SUPPLIED INFORMATION:
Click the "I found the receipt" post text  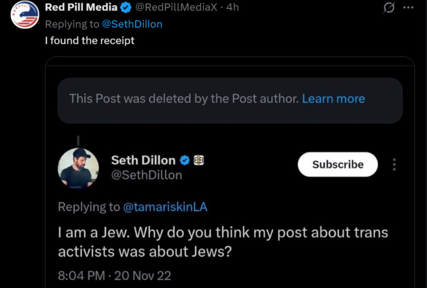(90, 41)
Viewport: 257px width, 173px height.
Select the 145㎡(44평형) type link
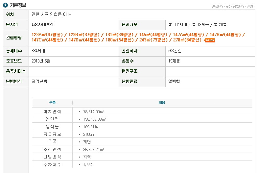(x=153, y=35)
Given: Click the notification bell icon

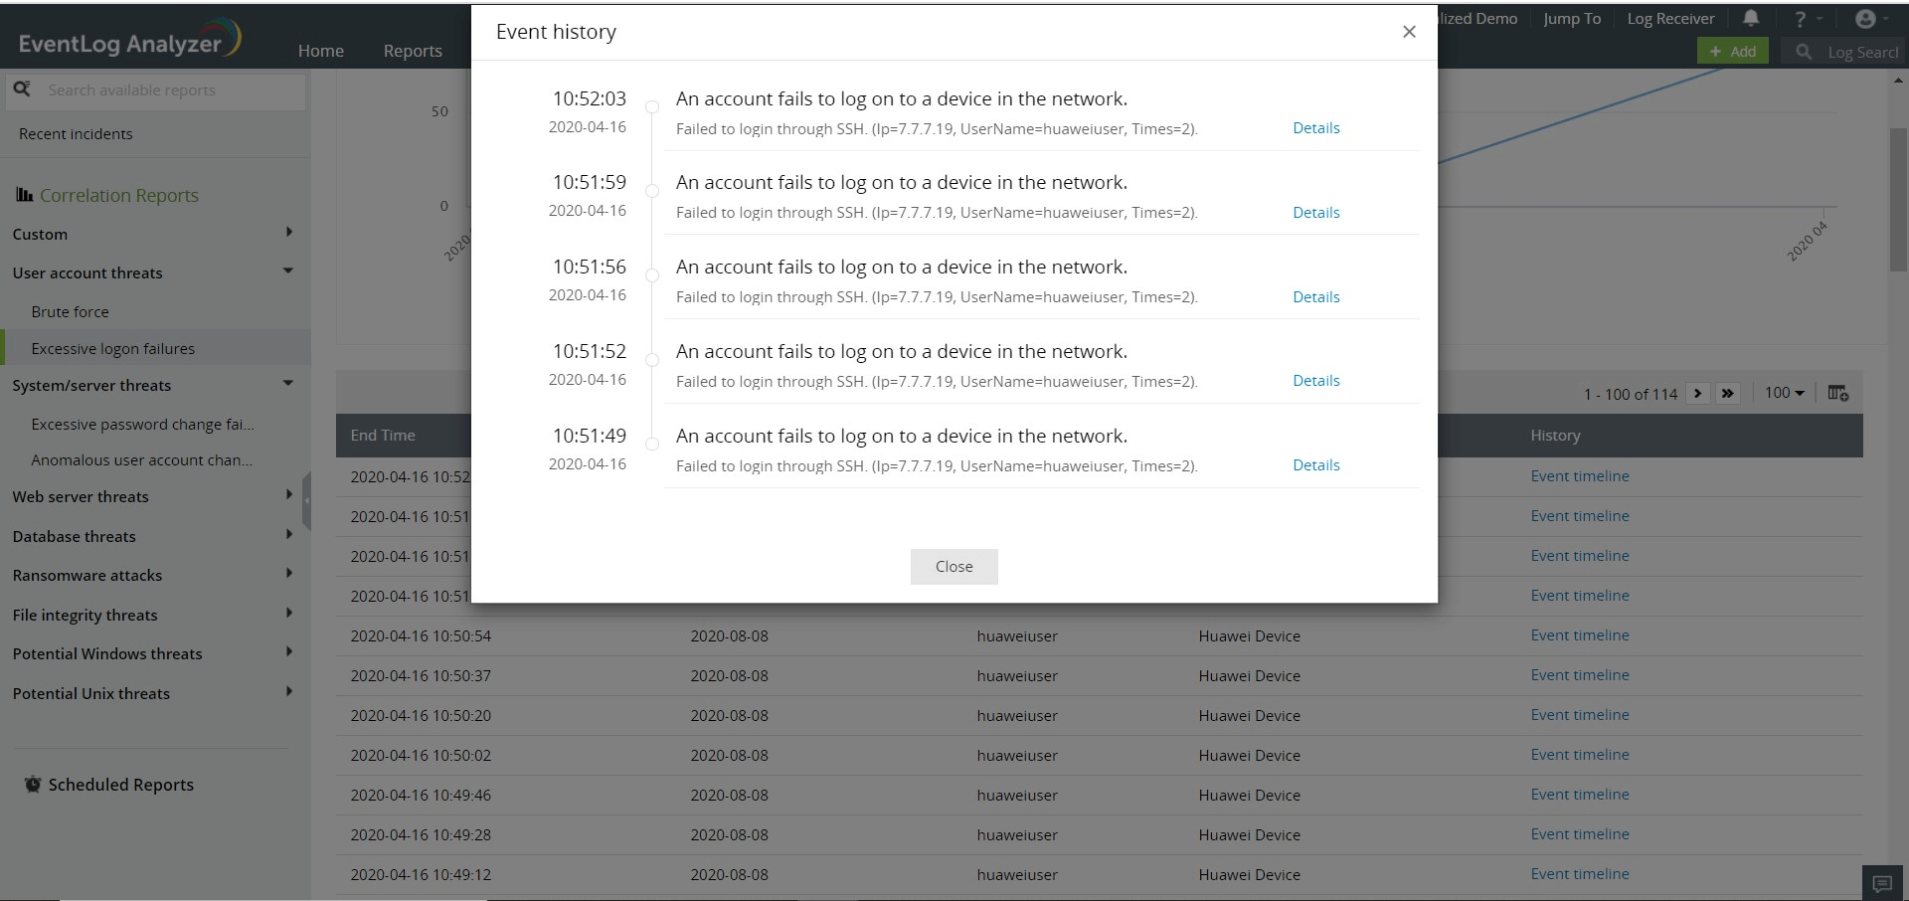Looking at the screenshot, I should click(1751, 19).
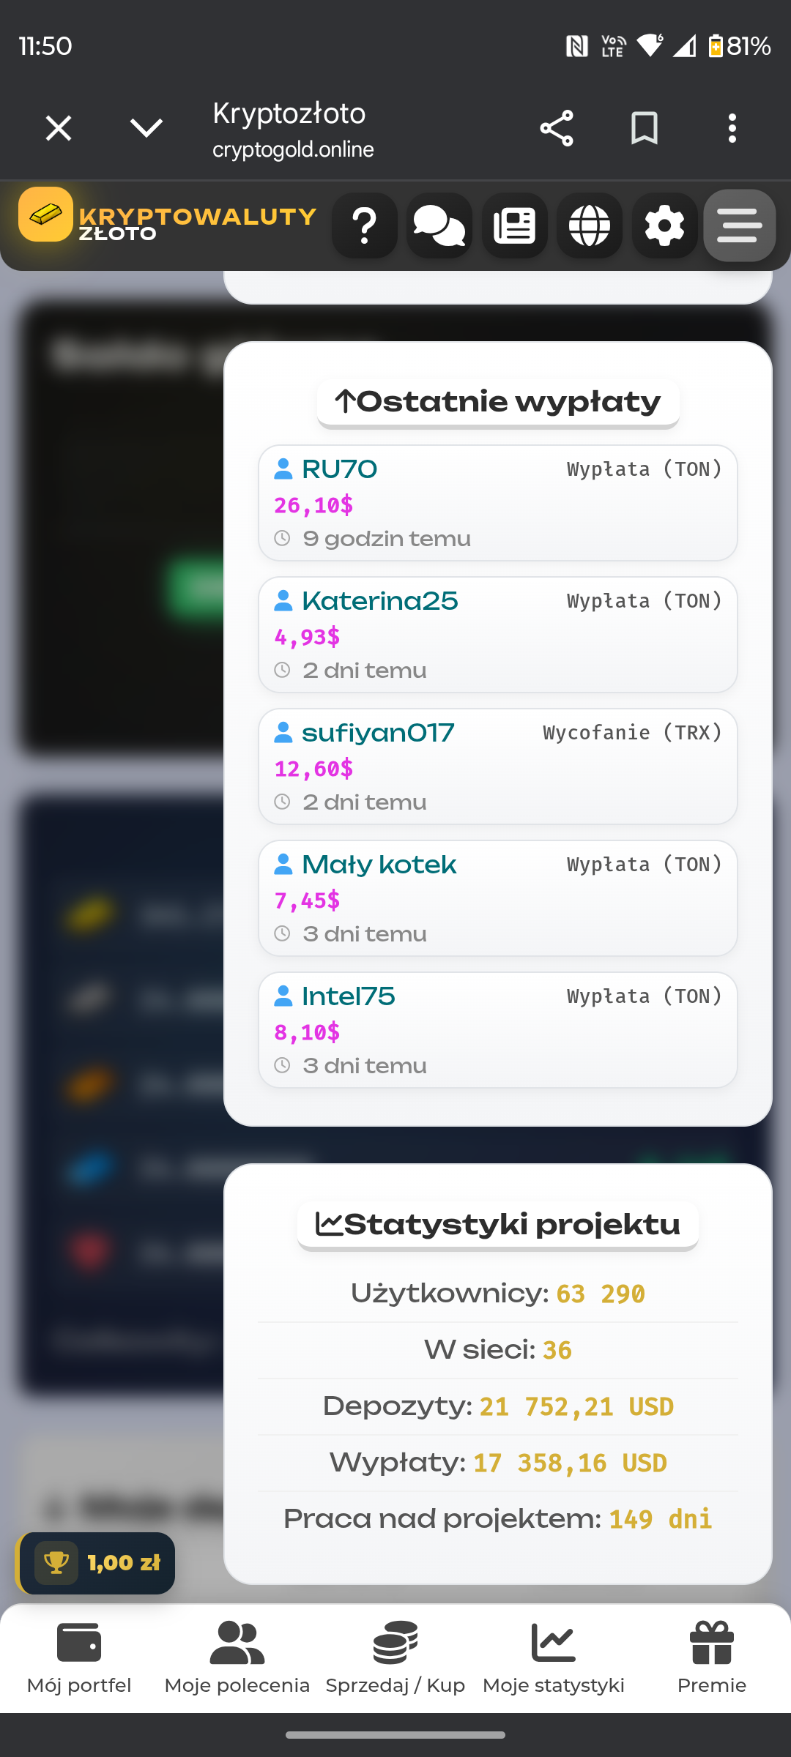The image size is (791, 1757).
Task: Select the Katerina25 username
Action: click(379, 601)
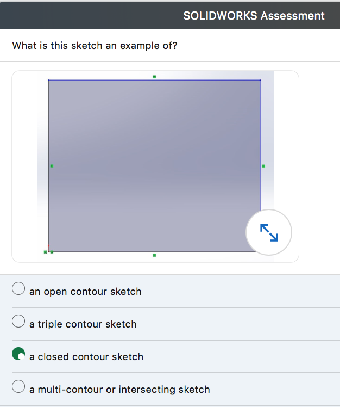Click the top-right corner point of the rectangle sketch

260,81
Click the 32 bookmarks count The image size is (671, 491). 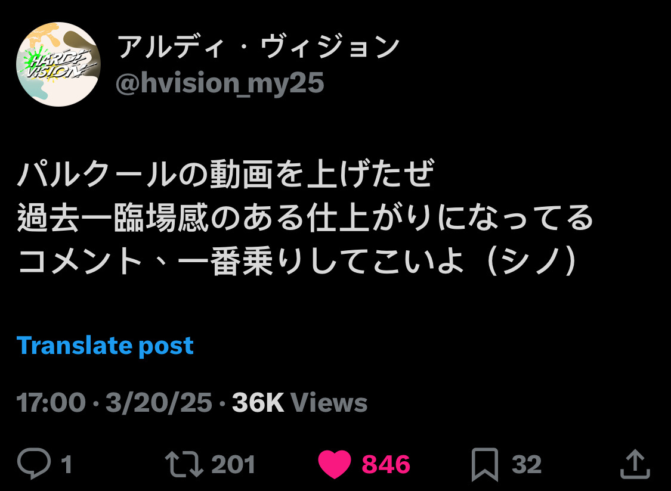click(526, 464)
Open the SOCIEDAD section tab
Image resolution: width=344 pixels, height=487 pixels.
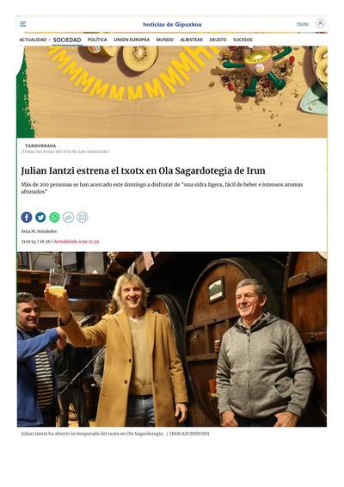click(67, 40)
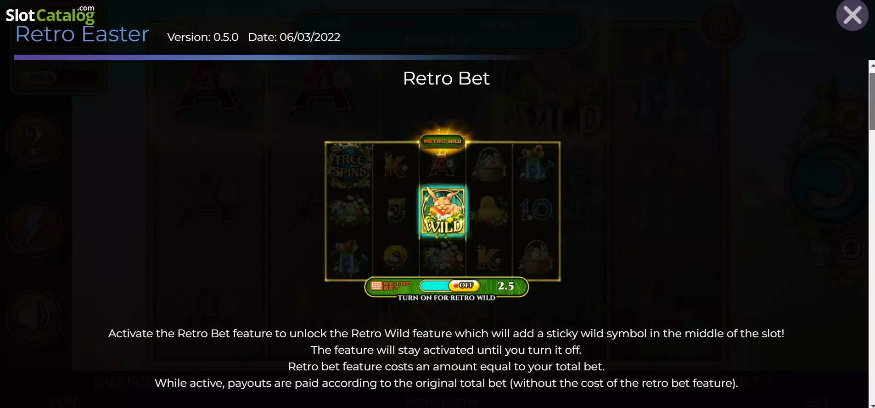Click the scrollbar up arrow
The height and width of the screenshot is (408, 875).
point(872,66)
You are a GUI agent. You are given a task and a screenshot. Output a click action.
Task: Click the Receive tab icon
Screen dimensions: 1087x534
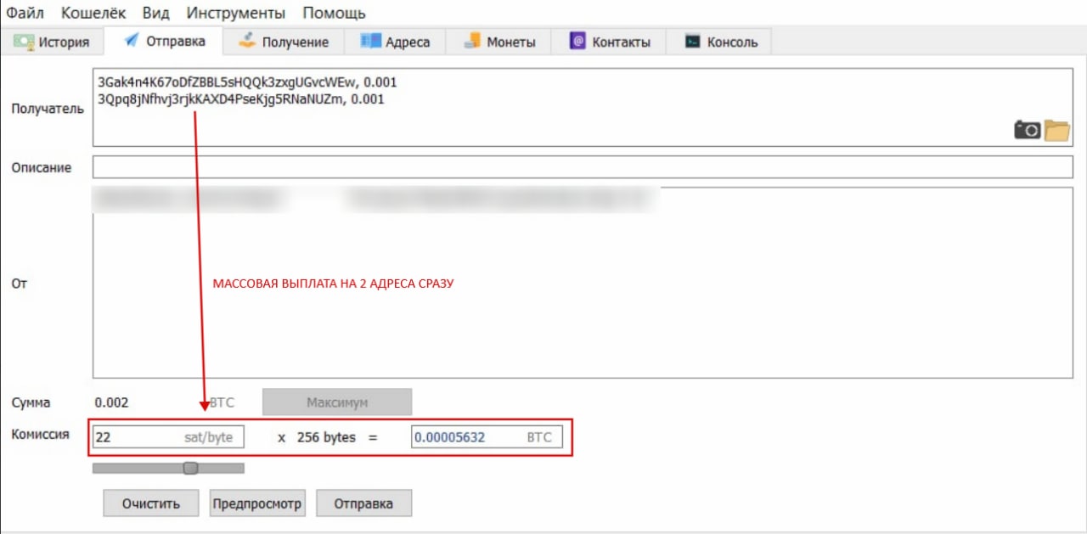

ASSIGNED TASK: Restate verbatim the lines that begin at the one holding "Open the SOCIEDAD section tab" and end at the last line of the material. Exclude pictures.

COMPLETED EXERCISE:
Open the SOCIEDAD section tab
Image resolution: width=344 pixels, height=487 pixels.
click(67, 40)
Click the scrollbar up arrow
The height and width of the screenshot is (408, 875).
point(872,66)
You are a GUI agent. You are given a task and a screenshot. Output a click action.
Task: Click the Receive tab icon
Screen dimensions: 1087x534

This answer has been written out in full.